Delrio a Collegno: "Oltre 123 milioni già stanziati per la metro della zona ovest. L'obiettivo: rendere metropolitane le città" (FOTO)

Bagno di folla per il Ministro. In arrivo altri 75 milioni per tram a Torino, e 3 miliardi e mezzo in Italia per la cura dei trasporti

Graziano Delrio arriva in anticipo, scherza sulla vecchiaia di Sergio Chiamparino perché ha confuso il luogo dell’incontro, racconta aneddoti divertenti con Infra.To, l’agenzia che si occupa della gestione dei lavori per la metropolitana di fronte a una sala piena all’inverosimile, tra cittadini, politici locali e regionali, deputati, curiosi.

Perché sulla presenza del Ministro stamattina a Collegno non c’è molto altro da aggiungere: la metro si farà, ora è solo questione di vedere apparire i primi cantieri. Quel che succederà dopo farà parte di una nuova parte di storia per la zona ovest: “Queste città erano conosciute per il loro polo manifatturiero. Ora con la copertura della metro per buona parte della città sfrutteremo l’arrivo dell’università e tanti altri cambiamenti – annuncia il sindaco Francesco Casciano, padrone di casa in sala consiliare – quattro fermate ma una svolta per le nostre città. A partire dalla prima nuova fermata, la Certosa: ricordiamoci di come sia adesso questa zona, con fabbriche e capannoni abbandonati. E proviamo a vederla dopo, solcando l’industria 4.0”.

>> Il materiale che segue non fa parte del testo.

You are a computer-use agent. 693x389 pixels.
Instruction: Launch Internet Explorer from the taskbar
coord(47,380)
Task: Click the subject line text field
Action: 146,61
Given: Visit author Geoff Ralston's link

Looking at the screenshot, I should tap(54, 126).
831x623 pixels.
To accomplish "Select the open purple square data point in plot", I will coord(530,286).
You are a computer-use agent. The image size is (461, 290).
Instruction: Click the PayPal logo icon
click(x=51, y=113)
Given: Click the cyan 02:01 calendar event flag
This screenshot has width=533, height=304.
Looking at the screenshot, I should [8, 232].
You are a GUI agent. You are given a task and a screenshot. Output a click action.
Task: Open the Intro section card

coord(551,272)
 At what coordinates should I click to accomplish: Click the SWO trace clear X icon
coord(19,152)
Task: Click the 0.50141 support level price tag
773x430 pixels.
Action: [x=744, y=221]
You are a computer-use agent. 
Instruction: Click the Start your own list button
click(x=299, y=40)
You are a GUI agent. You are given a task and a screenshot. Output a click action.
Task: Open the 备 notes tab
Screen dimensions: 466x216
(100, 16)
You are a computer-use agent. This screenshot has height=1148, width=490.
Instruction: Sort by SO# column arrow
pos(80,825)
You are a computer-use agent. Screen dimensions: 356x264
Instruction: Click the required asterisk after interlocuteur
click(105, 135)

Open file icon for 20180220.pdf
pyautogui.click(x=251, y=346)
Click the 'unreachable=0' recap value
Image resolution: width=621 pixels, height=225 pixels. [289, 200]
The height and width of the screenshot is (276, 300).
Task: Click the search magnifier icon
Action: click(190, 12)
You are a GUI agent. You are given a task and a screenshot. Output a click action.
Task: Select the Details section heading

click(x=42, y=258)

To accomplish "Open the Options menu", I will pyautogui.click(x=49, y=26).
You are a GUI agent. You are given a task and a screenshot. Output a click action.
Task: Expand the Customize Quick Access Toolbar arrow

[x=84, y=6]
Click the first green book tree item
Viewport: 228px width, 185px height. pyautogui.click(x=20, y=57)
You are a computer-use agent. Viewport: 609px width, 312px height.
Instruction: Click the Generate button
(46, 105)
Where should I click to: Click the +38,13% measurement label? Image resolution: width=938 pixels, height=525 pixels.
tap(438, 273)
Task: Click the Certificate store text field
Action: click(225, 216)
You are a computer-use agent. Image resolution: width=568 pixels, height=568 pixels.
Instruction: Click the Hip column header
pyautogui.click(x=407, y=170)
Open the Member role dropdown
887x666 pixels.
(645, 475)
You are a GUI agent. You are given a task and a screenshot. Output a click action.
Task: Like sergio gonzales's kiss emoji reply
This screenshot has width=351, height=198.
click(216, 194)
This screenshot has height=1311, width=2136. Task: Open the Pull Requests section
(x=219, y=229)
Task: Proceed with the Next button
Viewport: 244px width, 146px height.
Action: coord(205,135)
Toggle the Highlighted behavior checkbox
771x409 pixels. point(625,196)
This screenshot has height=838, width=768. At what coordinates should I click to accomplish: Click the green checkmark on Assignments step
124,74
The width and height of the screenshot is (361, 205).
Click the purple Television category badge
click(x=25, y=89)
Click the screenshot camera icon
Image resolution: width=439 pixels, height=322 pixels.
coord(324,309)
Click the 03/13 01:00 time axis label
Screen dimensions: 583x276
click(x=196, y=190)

Anche Grugliasco e Rivoli stanno depositando speranze con questa grande opera: presenti non a caso i sindaci per raccontarle. La scuola e la formazione per la prima, l’arte per la seconda.

“Spesso ci capita di andare in vacanza all’estero e di ritornare con gli occhi sognanti per l’avanguardia delle altre città – sottolinea il Ministro – ora stiamo per diventare come quelle grandi città. Occorre però armarsi di tolleranza per alcuni disagi che comunque ci saranno per i cantieri. Ma la città metropolitana sta per diventare veramente metropolitana. Sono già stati stanziati 123 milioni per l'intera opera. Riconoscere questa grande infrastruttura non vuol dire dimenticarne altre: la Torino-Lione andrà avanti. E ieri abbiamo approvato in consiglio dei ministri altri 3 miliardi e mezzo di euro per la cura del trasporto ferroviario”.

Una volta passata l’euforia a finanziamento approvato in città sta infatti crescendo l’ansia da cantiere e da parcheggi: “Non a caso abbiamo approvato in consiglio un osservatorio fatto da cittadini e amministratori – continua Casciano – e in città racconteremo passo passo cosa succederà nei prossimi mesi”.

Qualche curiosità nuova sulla metro: la stazione della fermata Certosa - proprio di fronte al manicomio - vedrà sulla facciata lo stesso stile del muro di fronte, mentre il tetto con pannelli fotovoltaici ricorderà quello delle fabbriche vicine. La fermata Cascine Vica vedrà invece la costruzione di un parcheggio vicino. E i lavori vengono ufficialmente confermati a partire dall’estate 2018 fino al 2022 per le prime due fermate, per le altre due dall’estate 2019.

“Anche se stiamo aspettando i tempi tecnici ma ci sono tutte le condizioni possibili per far partire una gara d’appalto dopo l’altra – commentano da Infra.To – e quindi far coincidere l’avvio dei lavori”.